(Items listed in a dataset)
▼

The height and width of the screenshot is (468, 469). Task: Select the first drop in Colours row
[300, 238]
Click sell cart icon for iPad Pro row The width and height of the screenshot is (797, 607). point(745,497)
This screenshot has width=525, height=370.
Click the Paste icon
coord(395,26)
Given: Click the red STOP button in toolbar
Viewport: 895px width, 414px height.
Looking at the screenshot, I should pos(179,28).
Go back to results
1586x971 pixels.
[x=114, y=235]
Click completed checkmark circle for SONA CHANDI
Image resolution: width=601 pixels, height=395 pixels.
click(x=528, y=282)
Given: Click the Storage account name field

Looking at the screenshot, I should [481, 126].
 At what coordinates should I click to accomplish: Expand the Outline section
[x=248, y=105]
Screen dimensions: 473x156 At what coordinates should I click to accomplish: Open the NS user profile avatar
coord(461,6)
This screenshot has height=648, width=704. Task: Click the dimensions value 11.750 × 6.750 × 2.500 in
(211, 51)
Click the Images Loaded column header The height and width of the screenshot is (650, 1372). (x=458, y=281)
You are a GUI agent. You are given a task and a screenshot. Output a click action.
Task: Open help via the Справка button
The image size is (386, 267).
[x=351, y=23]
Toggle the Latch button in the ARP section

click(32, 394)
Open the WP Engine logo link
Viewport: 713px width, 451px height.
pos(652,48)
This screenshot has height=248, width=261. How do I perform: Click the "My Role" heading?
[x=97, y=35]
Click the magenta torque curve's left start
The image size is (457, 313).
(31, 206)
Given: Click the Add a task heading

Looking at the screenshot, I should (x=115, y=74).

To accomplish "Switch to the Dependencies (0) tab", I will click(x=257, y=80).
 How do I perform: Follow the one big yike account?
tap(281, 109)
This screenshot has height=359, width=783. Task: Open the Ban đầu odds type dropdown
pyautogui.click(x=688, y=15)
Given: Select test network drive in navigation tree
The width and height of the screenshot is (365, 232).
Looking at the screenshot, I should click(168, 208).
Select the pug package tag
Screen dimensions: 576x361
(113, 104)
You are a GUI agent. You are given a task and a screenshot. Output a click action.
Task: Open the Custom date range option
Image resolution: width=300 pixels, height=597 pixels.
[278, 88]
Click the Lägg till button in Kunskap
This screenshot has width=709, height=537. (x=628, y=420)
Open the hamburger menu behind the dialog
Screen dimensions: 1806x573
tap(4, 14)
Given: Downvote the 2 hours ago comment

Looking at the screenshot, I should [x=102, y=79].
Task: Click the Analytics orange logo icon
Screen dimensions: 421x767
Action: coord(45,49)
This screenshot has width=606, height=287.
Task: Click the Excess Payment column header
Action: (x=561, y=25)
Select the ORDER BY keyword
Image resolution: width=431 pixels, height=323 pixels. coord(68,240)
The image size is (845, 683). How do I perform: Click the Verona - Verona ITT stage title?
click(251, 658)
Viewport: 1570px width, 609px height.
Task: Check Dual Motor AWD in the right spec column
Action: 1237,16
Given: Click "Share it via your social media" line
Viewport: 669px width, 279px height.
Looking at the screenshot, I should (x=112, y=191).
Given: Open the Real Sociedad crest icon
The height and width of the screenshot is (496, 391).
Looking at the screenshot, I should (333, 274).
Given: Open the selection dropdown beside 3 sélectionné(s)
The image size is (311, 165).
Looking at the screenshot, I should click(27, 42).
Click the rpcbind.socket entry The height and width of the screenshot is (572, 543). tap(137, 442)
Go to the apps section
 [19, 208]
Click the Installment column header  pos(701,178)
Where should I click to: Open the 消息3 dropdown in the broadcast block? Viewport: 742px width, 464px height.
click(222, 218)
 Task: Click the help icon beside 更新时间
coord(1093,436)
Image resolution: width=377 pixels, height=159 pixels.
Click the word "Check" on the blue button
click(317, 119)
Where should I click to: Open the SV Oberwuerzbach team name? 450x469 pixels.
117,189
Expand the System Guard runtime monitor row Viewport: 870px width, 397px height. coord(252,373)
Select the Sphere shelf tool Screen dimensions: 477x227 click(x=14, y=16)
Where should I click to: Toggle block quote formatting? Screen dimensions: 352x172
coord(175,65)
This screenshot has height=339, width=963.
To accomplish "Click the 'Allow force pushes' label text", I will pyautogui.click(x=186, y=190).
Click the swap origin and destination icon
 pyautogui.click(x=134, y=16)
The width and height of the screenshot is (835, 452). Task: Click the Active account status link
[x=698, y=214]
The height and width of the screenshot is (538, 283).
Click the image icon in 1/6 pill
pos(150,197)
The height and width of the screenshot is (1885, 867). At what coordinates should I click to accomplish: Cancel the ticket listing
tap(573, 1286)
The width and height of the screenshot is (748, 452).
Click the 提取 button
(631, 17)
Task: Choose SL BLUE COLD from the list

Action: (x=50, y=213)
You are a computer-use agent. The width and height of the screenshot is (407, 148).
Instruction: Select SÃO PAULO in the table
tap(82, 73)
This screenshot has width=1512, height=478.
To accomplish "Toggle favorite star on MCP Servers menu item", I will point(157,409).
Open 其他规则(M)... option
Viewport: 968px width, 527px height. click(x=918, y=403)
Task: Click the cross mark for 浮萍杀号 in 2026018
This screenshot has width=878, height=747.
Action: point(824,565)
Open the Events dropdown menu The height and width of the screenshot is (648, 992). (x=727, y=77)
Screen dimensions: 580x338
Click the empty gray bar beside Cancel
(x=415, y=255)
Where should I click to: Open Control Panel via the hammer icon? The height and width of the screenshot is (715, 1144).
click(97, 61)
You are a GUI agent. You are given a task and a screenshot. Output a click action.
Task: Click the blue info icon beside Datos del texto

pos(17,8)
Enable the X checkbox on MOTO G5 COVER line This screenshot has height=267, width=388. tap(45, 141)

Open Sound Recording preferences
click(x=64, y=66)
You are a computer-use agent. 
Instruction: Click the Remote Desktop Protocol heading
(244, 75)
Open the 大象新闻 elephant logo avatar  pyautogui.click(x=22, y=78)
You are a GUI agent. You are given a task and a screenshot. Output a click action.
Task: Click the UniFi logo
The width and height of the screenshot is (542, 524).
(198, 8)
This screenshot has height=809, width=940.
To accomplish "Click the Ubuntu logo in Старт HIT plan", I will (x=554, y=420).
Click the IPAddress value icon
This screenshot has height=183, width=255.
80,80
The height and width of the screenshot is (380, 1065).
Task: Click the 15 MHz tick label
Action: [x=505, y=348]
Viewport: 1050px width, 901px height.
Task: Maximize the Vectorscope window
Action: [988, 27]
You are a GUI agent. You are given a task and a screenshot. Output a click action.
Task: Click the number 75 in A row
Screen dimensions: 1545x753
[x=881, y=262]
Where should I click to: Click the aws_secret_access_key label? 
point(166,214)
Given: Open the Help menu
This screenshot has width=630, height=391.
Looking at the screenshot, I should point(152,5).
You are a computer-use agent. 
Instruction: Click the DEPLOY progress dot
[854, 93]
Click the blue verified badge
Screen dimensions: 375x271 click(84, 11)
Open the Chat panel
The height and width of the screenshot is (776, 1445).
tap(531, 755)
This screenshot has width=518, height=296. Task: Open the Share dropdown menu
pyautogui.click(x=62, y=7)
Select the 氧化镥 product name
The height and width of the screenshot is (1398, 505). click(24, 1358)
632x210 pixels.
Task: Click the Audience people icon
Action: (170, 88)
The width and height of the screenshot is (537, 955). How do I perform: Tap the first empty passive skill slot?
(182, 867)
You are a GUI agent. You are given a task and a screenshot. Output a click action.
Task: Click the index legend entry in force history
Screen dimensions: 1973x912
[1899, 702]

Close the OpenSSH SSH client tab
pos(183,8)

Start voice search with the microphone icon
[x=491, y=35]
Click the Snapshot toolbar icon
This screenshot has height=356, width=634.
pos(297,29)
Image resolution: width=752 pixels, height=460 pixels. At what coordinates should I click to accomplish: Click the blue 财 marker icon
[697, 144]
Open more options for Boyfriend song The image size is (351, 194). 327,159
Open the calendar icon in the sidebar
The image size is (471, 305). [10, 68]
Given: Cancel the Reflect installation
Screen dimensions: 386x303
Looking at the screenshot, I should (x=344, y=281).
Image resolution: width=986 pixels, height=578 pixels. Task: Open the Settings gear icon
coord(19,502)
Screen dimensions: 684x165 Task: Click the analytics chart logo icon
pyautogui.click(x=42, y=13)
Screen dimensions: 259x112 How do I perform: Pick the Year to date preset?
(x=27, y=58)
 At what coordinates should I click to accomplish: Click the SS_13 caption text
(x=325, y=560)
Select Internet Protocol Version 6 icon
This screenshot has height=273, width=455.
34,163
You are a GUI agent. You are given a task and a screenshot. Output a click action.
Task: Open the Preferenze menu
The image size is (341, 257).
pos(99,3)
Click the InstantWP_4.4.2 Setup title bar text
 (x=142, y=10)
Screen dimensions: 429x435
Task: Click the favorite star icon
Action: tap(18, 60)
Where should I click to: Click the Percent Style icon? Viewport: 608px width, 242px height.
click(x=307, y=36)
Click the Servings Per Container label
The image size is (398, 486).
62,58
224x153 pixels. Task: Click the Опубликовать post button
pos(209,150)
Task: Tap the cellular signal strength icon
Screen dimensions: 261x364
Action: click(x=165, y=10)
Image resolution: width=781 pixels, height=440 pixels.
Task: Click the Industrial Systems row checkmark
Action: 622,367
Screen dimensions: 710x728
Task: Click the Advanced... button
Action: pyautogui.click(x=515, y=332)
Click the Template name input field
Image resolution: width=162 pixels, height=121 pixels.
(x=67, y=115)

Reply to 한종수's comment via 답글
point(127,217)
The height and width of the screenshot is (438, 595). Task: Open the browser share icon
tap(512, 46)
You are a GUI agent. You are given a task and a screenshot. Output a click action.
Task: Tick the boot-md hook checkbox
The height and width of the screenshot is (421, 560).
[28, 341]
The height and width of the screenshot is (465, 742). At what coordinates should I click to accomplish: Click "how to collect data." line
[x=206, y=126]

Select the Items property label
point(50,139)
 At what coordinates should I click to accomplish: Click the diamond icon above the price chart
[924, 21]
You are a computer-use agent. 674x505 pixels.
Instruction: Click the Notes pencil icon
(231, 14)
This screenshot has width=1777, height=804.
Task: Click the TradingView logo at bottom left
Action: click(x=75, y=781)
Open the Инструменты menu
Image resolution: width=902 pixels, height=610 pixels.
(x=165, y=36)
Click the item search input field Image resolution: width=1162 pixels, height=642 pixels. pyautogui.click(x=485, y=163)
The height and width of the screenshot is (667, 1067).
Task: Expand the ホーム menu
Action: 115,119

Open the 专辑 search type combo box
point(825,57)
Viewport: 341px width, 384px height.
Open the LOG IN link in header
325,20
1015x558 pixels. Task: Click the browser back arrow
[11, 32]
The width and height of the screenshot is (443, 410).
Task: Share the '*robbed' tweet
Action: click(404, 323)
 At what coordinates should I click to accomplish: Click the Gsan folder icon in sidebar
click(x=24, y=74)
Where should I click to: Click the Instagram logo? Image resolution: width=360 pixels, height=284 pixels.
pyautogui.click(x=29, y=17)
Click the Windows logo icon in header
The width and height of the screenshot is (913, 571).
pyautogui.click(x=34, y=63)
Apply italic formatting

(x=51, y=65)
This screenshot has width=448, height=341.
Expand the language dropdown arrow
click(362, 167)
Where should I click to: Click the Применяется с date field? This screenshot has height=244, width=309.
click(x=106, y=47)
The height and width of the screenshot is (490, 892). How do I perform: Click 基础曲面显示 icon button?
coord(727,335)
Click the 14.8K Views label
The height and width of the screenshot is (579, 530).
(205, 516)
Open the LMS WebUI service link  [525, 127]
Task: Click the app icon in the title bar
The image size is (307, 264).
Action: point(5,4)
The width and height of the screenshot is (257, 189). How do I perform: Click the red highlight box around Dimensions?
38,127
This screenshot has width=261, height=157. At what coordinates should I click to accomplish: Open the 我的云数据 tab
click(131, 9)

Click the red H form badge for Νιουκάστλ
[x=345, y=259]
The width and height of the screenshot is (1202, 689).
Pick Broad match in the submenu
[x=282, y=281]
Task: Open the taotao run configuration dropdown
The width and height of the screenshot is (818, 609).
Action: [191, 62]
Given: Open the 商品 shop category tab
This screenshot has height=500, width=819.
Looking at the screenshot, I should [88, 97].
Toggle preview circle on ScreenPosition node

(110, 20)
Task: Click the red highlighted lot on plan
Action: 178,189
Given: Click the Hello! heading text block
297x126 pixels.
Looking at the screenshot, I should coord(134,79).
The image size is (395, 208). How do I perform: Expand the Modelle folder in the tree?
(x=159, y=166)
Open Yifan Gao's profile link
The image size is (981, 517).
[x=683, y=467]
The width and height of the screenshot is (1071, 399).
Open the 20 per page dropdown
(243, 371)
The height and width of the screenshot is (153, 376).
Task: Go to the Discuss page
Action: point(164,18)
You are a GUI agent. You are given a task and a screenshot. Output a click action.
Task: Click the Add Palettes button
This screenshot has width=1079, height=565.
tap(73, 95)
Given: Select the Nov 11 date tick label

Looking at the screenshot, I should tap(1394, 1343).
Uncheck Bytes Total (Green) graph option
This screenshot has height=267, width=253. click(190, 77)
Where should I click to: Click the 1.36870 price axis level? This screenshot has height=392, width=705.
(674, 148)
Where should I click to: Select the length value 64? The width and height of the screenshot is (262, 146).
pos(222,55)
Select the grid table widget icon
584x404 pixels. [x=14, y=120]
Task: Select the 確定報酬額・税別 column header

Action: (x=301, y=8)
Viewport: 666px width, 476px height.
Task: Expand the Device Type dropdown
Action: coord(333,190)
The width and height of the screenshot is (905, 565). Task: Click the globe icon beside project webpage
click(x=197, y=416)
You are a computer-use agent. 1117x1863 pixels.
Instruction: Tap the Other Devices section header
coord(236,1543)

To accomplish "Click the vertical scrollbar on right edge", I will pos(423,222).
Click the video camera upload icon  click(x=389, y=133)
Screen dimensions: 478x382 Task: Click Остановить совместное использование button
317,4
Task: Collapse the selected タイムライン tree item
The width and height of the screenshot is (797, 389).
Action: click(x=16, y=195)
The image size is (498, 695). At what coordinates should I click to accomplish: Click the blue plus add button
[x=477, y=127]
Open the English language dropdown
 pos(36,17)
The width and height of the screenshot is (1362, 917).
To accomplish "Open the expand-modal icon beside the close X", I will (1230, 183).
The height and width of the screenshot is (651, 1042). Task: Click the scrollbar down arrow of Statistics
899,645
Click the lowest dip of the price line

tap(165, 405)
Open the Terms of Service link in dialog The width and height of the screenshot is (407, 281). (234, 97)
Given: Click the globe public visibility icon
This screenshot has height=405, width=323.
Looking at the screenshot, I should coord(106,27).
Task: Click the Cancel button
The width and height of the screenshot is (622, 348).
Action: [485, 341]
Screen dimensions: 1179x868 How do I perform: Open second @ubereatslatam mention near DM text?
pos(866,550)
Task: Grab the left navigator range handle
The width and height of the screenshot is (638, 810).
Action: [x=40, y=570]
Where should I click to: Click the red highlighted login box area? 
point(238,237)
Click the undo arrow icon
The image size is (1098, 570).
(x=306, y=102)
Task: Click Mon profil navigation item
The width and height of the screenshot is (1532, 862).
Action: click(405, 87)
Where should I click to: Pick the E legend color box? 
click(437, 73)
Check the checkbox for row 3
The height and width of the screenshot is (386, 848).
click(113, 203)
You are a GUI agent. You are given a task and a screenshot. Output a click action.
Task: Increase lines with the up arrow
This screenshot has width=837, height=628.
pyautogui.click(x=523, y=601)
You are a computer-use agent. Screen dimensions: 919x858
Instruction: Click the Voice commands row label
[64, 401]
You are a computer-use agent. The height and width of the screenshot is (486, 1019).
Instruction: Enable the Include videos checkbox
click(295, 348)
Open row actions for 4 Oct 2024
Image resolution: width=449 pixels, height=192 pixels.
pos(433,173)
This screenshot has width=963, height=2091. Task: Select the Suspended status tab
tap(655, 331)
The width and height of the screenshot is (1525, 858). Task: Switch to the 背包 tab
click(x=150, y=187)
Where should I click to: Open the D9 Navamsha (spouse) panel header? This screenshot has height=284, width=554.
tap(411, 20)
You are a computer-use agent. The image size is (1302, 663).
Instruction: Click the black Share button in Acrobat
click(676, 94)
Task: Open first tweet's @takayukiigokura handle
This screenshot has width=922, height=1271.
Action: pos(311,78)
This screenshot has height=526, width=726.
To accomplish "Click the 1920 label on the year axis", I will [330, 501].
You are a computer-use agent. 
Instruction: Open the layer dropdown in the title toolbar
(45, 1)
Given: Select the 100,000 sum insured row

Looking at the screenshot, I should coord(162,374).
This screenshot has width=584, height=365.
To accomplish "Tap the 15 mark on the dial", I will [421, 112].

▲

Directions for this task: Return every line from the entries above that includes the word "dialog".

Answer to this problem:
Open the hamburger menu behind the dialog
Open the Terms of Service link in dialog The width and height of the screenshot is (407, 281). (234, 97)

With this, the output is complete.